EAST RUTHERFORD, N.J. -- There is no statute of limitations in the New York Giants' domination of the Washington Redskins.
The Giants win here, they win there. They win with big-play offense and big-play defense. They win on sheer brilliance and sometimes on sheer luck.
They beat the Redskins again yesterday. This time it was 21-10 -- a virtual blowout by this series' standards -- and nobody in the crowd of 75,321 left Giants Stadium surprised.
That makes six in a row over the Redskins. More indicative of their dominance, the Giants have won nine of the last 10 non-strike meetings and 11 of the last 13.

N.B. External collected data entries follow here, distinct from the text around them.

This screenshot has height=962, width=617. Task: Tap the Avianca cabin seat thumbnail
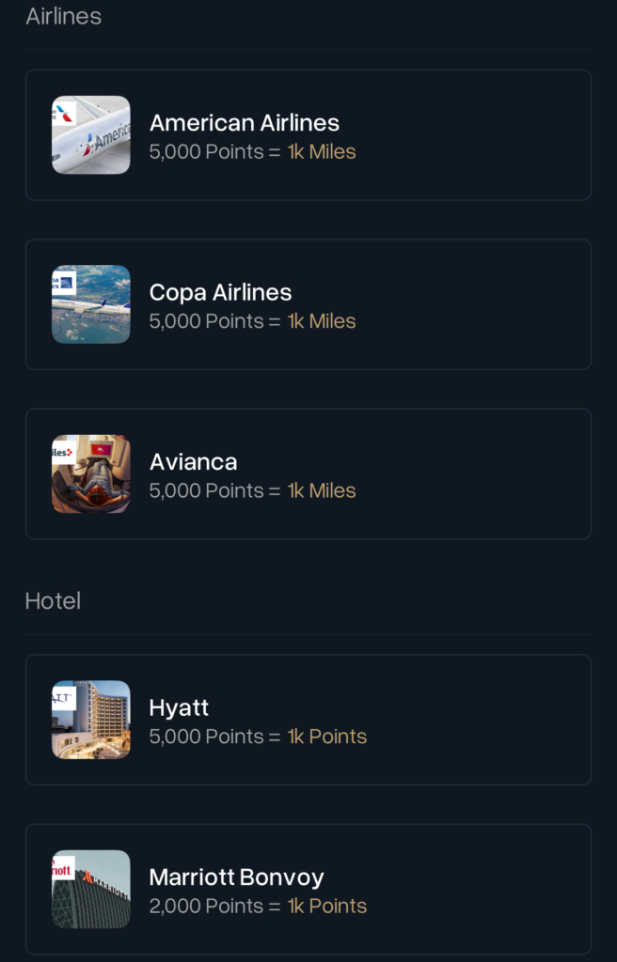(91, 474)
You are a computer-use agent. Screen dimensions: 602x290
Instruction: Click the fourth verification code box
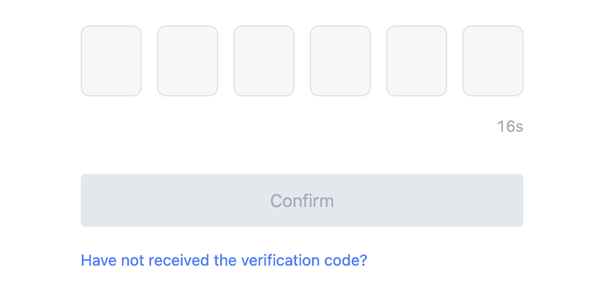coord(340,61)
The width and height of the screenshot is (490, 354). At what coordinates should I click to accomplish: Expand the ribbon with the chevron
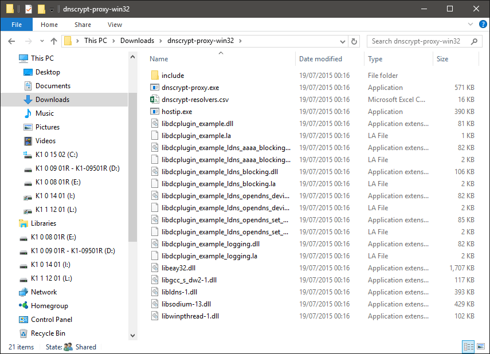click(469, 25)
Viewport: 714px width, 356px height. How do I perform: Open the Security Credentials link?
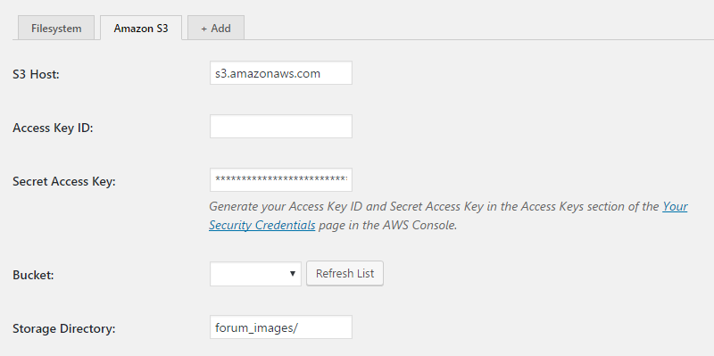[x=448, y=216]
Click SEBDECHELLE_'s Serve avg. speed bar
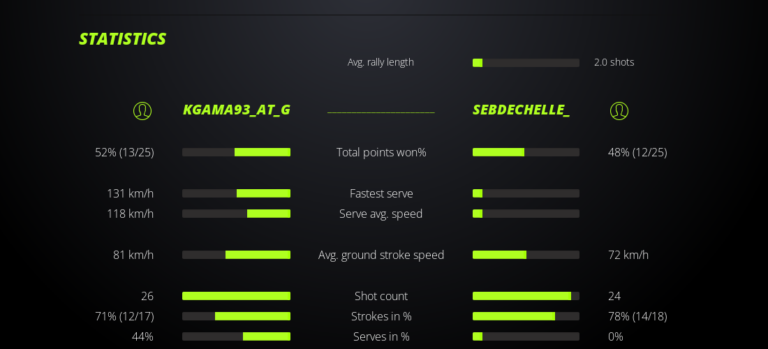This screenshot has width=768, height=349. pos(526,214)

In a rivalry that is competitive in nature but lopsided in outcome, the Redskins know their role by heart. They play the Washington Generals to the Giants' Harlem Globetrotters. Second-best every time.
In yesterday's replay, Redskins running back Earnest Byner and quarterback Stan Humphries shared the lead role of goat.
It was Humphries' misfortune to throw three interceptions against the Giants for the second time in three weeks. Like other Redskin quarterbacks who tempted fate in the Meadowlands, he left the game in a daze.
It was Byner's misfortune to muff a pass on the game's most critical play, a fourth-quarter miscue that crushed the Redskins' best chance at victory.
In the end, the Giants (7-0) assumed a seemingly insurmountable three-game lead (plus tiebreaker) in the NFC East. The disconsolate Redskins (4-3) assumed the position of wild-card contender.
"I'm not ready to concede anything yet," Redskins coach Joe Gibbs said stubbornly. Then, acknowledging the obvious, he added, "It'll be very hard for us to get it [the division title], but who knows?"
The Giants know. Or seem to.
"Coming in if you said we'd be three up after seven [games], I'd have said you were crazy," said Phil Simms, Giants quarterback and the Redskins' chief tormentor. "The main thing now is to take advantage of that and keep going."
Simms threw two touchdown passes in the second quarter to get off to a 14-0 lead. Stephen Baker scored a 4-yard touchdown off a slant pattern that drew two penalties against cornerback Brian Davis, one for pass interference and another for unnecessary roughness. Six minutes later Simms caught the Redskins in run defense and slipped a 16-yard TD strike to tight end Mark Bavaro. That score came at the expense of rookie linebacker Andre Collins.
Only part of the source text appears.